Teaching with historical chatbots combines three pedagogical strengths: concrete interaction, critical reflection, and reproducible computing practice. In the wake of the 2024–2026 debates on AI literacy, transparency, and ethics, students must see that modern debates (explainability, anthropomorphism, agent framing) have deep antecedents. Historical chatbots such as ELIZA, PARRY, and ALICE make those antecedents visible: simple rule-based patterns can trigger complex social reactions, a phenomenon often called the ELIZA effect.

Recent classroom reports (EdSurge, Jan 16, 2026) show that even middle-schoolers uncover meaningful lessons after chatting with ELIZA: they learn what rule-based systems can and cannot do, and they develop critical questioning about claims of “intelligence.” Those outcomes align with 2026 priorities in AI education: transparency, critical thinking, and reproducible inquiry.

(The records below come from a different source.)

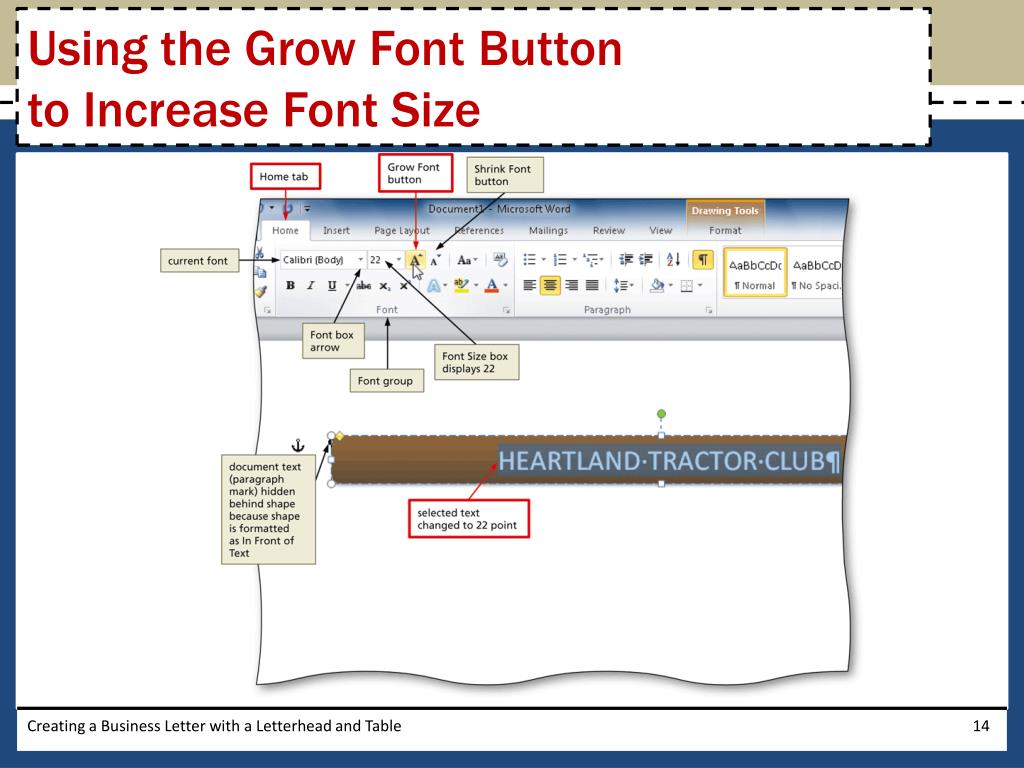Click the green rotation handle on shape
The image size is (1024, 768).
[661, 414]
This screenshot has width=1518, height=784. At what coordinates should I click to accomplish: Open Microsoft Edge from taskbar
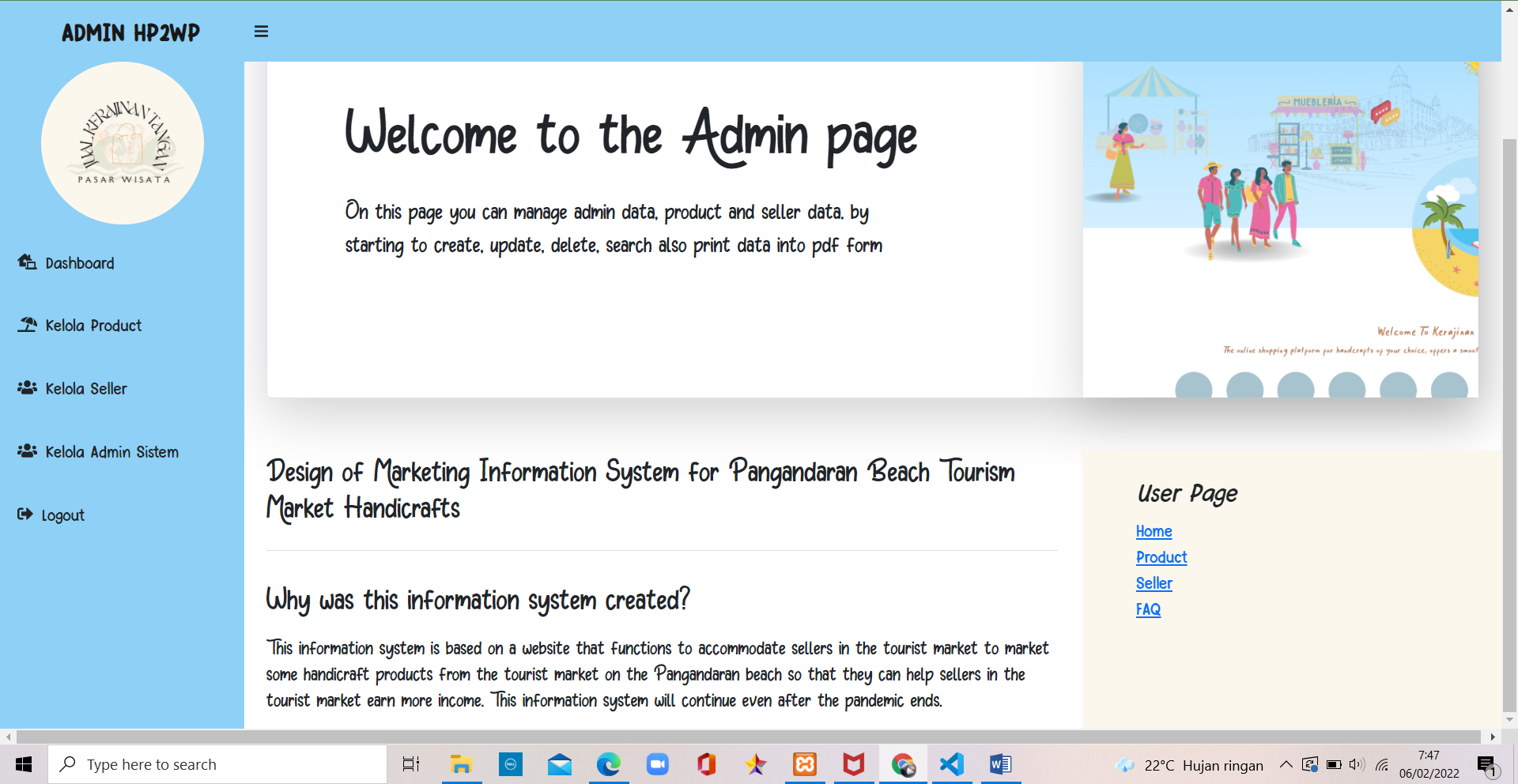pos(608,764)
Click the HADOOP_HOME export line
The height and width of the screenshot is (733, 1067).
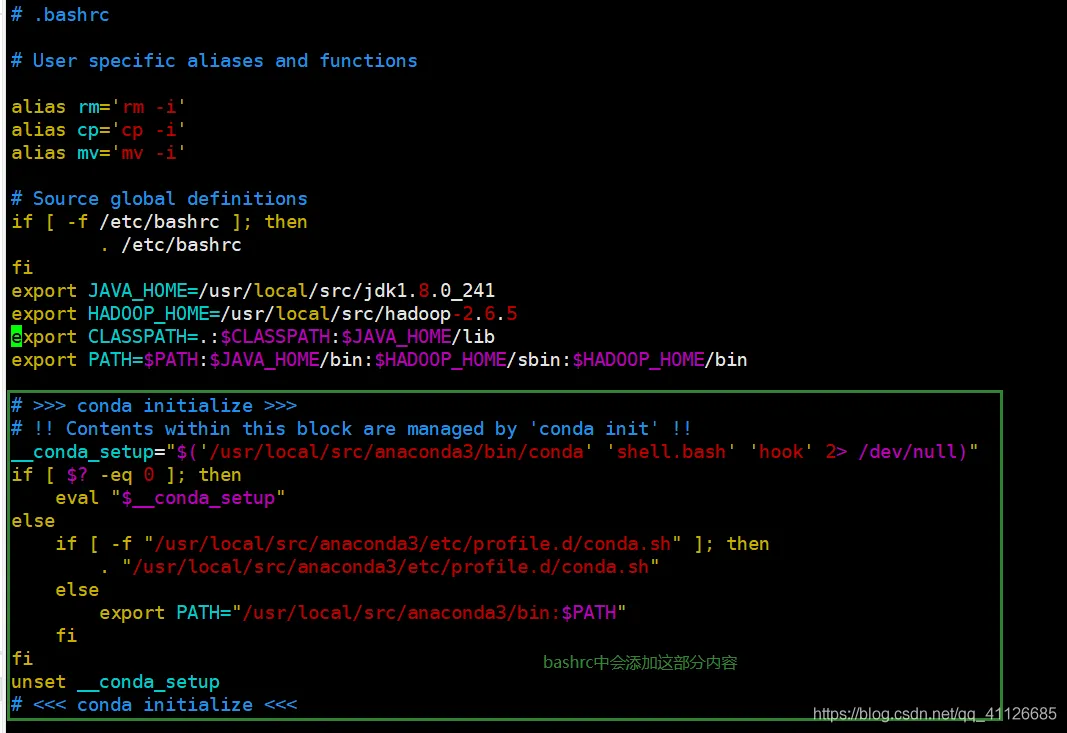pyautogui.click(x=264, y=314)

Learning objectives (unit-level)

  • Historical understanding: Explain the development and cultural context of early chatbots (ELIZA, PARRY, ALICE) and their role in HCI history.
  • Philosophy of mind: Analyze the philosophical questions raised by chatbots—Turing-style tests, the Chinese Room critique, and behaviourist vs. representational accounts.
  • Technical literacy: Inspect and run a simple rule-based chatbot; read and annotate its control flow and pattern-matching rules.
  • Critical evaluation: Produce evidence-based assessments of chatbot capabilities, limitations, and ethical implications.
  • Reproducible practice: Use version control, notebooks, and a brief data management plan to document experiments and conversations.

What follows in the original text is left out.